Lines that include the string "agent" are the ones to copy from the entries below.

» **Available records**:
- Opening Delimiter -

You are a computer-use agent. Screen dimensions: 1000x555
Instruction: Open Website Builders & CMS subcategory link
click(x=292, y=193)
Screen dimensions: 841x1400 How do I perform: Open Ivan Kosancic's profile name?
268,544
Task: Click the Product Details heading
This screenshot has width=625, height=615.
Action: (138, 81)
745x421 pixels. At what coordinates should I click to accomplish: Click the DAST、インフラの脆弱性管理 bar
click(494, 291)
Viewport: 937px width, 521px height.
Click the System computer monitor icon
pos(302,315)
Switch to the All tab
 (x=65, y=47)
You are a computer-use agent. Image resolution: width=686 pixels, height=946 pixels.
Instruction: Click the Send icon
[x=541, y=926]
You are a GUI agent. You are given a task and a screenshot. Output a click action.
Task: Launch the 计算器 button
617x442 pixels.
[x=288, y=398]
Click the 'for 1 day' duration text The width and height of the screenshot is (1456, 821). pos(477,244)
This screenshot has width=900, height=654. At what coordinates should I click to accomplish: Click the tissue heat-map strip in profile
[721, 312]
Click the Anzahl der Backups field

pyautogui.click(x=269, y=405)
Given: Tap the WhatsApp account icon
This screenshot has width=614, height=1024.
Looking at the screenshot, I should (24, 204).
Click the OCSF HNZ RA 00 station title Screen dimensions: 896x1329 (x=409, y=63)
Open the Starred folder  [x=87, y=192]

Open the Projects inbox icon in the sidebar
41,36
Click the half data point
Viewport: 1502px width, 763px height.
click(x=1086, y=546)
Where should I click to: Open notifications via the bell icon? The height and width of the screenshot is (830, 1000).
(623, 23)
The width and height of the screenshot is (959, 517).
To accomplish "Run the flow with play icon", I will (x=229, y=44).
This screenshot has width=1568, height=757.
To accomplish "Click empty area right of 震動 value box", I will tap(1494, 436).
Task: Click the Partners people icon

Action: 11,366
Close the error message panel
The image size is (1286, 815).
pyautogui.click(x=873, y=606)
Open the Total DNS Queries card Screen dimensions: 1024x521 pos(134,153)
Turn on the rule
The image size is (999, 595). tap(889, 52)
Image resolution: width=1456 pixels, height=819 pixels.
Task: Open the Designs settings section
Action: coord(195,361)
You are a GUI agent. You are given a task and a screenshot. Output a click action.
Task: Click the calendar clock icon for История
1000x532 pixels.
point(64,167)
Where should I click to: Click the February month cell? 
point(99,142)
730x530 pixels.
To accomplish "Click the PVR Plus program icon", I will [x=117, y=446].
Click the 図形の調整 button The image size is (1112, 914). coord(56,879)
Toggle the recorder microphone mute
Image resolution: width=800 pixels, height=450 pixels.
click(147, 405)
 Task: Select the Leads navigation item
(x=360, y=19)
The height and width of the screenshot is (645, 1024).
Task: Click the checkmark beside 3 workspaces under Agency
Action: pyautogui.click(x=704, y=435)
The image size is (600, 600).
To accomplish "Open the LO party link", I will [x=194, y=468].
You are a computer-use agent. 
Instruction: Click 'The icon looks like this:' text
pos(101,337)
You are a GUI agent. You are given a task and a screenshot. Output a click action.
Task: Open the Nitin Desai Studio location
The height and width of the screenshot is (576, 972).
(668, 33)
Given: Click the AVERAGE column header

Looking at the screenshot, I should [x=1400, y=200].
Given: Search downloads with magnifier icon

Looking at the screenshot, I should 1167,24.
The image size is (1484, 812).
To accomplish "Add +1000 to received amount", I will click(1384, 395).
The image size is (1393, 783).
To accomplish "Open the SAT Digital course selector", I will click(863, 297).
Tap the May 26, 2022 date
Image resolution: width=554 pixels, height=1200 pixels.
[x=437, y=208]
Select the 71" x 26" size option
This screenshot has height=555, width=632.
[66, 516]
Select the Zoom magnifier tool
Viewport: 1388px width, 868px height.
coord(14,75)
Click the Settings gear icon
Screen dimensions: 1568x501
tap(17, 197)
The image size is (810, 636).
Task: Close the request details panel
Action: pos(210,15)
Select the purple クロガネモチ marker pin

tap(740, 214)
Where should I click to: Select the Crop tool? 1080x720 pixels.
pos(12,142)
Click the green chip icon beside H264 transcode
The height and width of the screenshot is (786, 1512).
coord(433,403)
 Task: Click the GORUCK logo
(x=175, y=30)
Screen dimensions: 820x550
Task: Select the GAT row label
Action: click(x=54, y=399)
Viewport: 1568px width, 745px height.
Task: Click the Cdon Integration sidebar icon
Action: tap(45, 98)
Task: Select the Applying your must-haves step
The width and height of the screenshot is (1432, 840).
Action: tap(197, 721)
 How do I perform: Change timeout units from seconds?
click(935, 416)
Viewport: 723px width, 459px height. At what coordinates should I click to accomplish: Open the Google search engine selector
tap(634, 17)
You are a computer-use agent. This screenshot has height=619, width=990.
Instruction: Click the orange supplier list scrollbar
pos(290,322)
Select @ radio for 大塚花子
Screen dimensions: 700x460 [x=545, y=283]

- Closing Delimiter -

» **Answer for this exercise**:
You are a computer-use agent. Screen dimensions: 1000x555
You are a computer-use agent. Image resolution: width=686 pixels, height=946 pixels.
You are a GUI agent. You are given a task and a screenshot. Output a click action.
You are a GUI agent. You are given a task and a screenshot. Output a click action.
You are a computer-use agent. 
You are a GUI agent. You are given a task and a screenshot. Output a click action.
You are a computer-use agent. This screenshot has height=619, width=990.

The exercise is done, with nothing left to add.